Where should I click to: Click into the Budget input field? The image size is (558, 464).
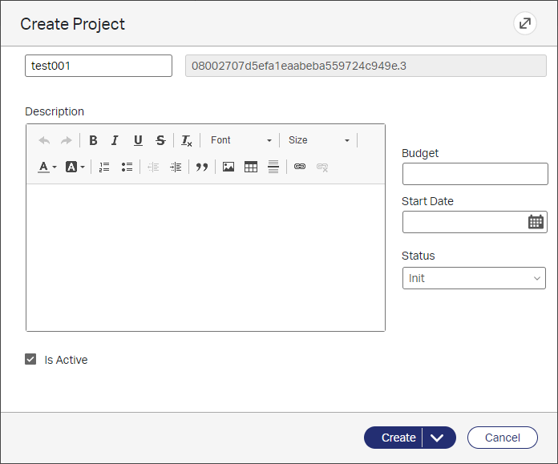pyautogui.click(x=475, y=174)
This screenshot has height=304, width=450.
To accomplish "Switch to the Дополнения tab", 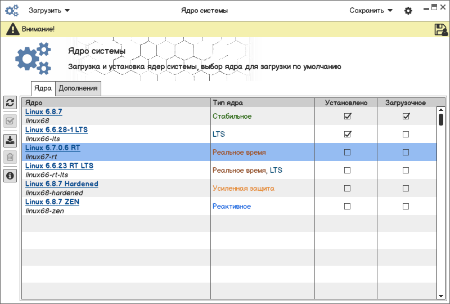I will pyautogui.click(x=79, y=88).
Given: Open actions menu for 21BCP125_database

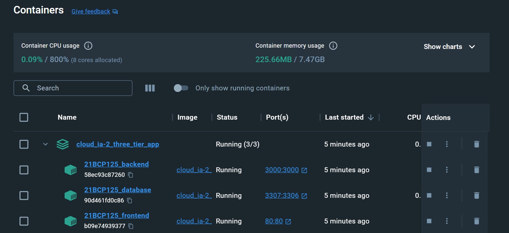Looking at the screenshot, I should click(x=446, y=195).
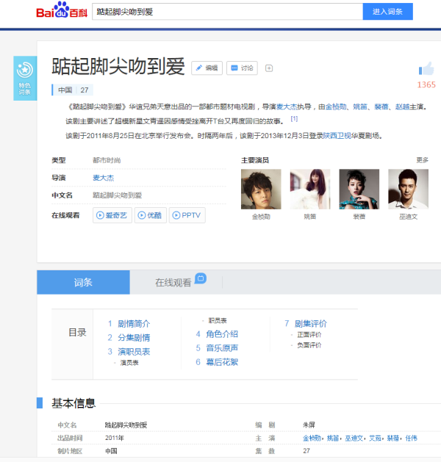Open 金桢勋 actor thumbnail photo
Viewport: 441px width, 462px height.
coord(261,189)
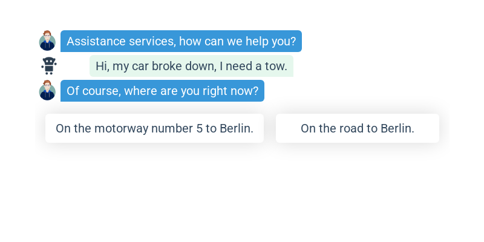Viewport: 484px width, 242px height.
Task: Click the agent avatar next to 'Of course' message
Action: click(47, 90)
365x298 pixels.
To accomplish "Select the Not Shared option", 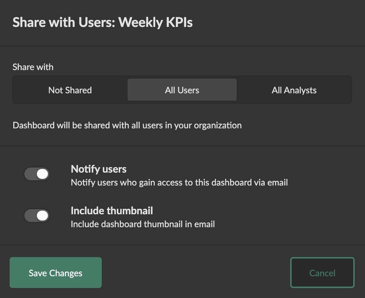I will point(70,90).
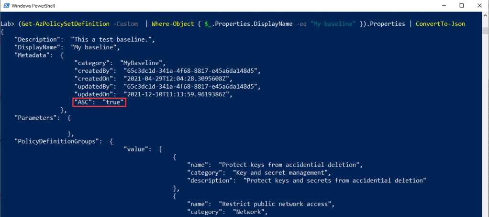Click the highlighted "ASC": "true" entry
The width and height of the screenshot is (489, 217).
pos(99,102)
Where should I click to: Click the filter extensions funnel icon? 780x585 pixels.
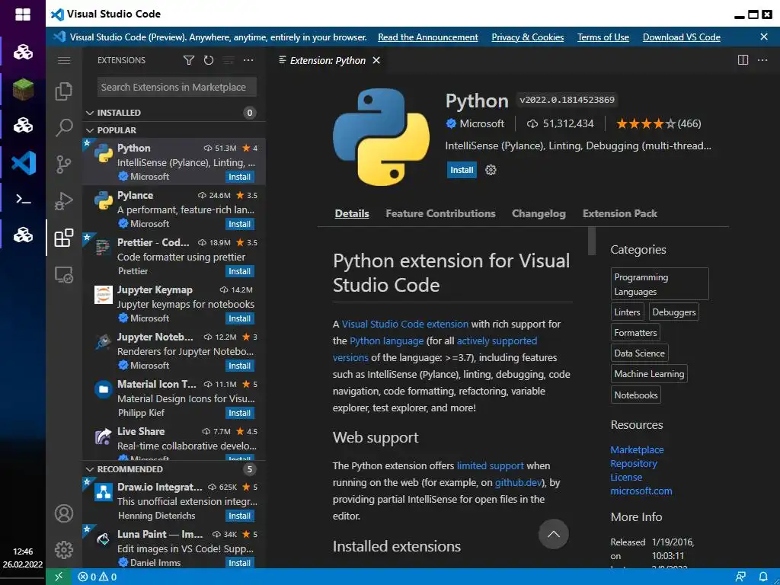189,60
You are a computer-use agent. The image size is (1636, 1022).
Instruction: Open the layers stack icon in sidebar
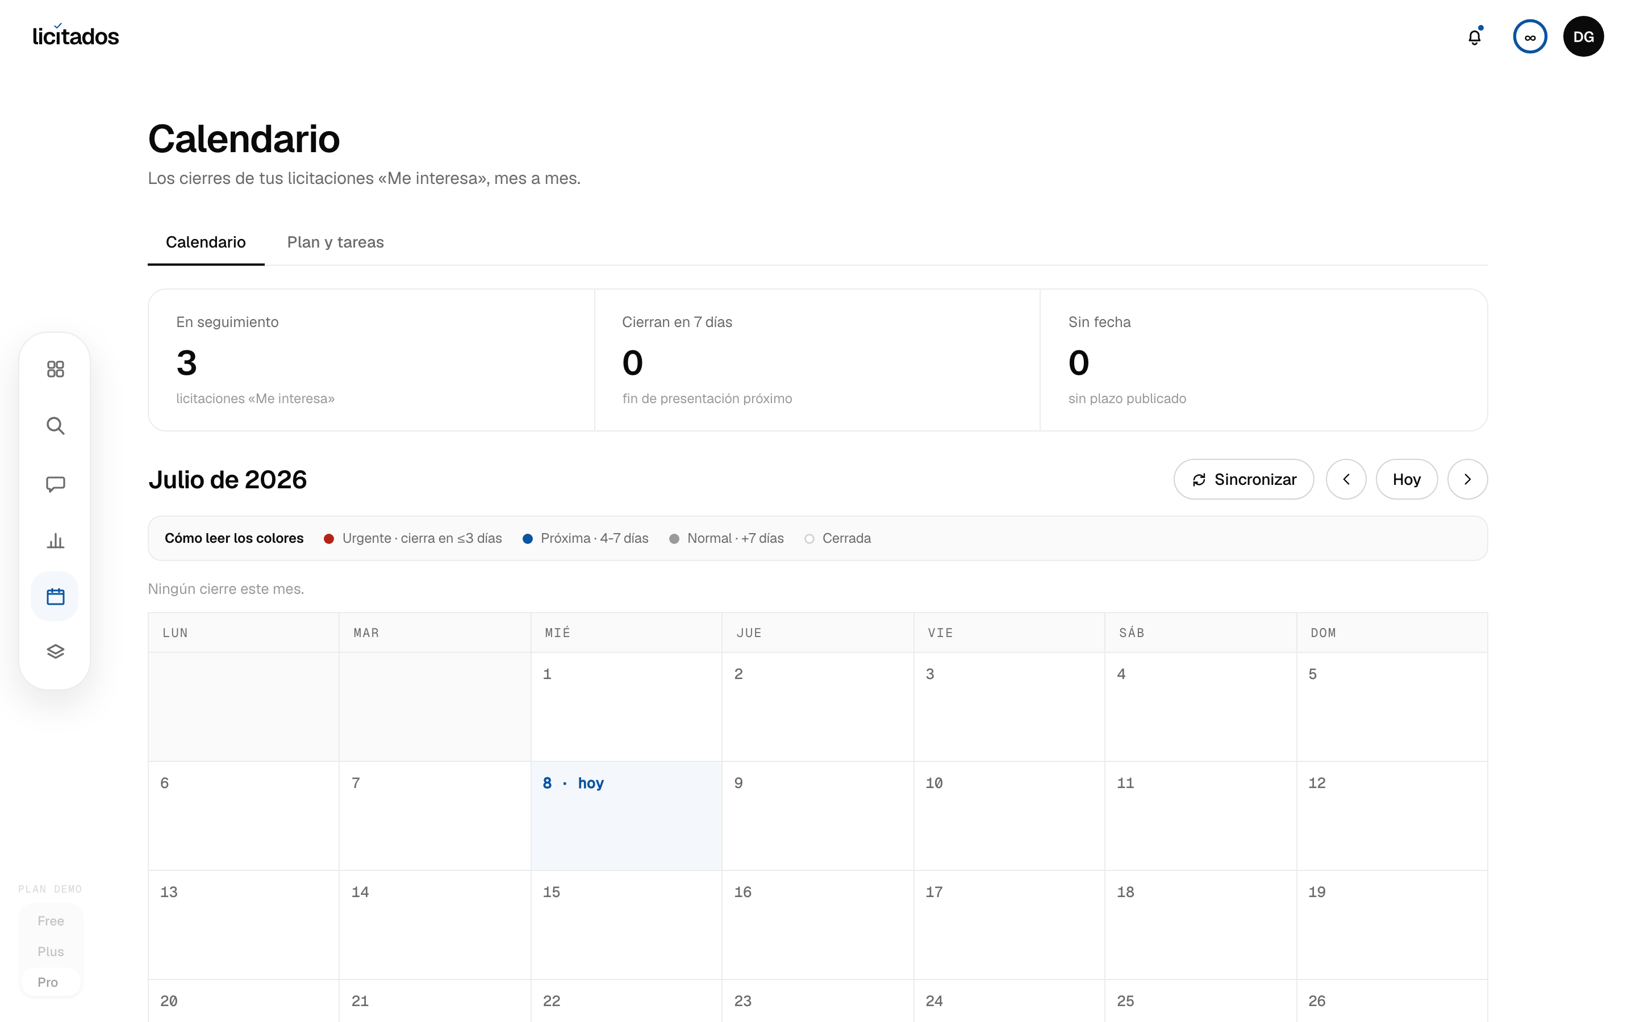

==============================

Work order
After locating "Given: Open actions" and "365x298 pixels." in the records above, return exactly the line holding each one and every line between them; leave out the pictures.

Solution to the exercise
Given: Open actions menu for 21BCP125_database

Looking at the screenshot, I should click(x=446, y=195).
Open 金桢勋 actor thumbnail photo
Viewport: 441px width, 462px height.
coord(261,189)
Viewport: 484px width, 242px height.
Task: Click the agent avatar next to 'Of course' message
Action: click(47, 90)
365x298 pixels.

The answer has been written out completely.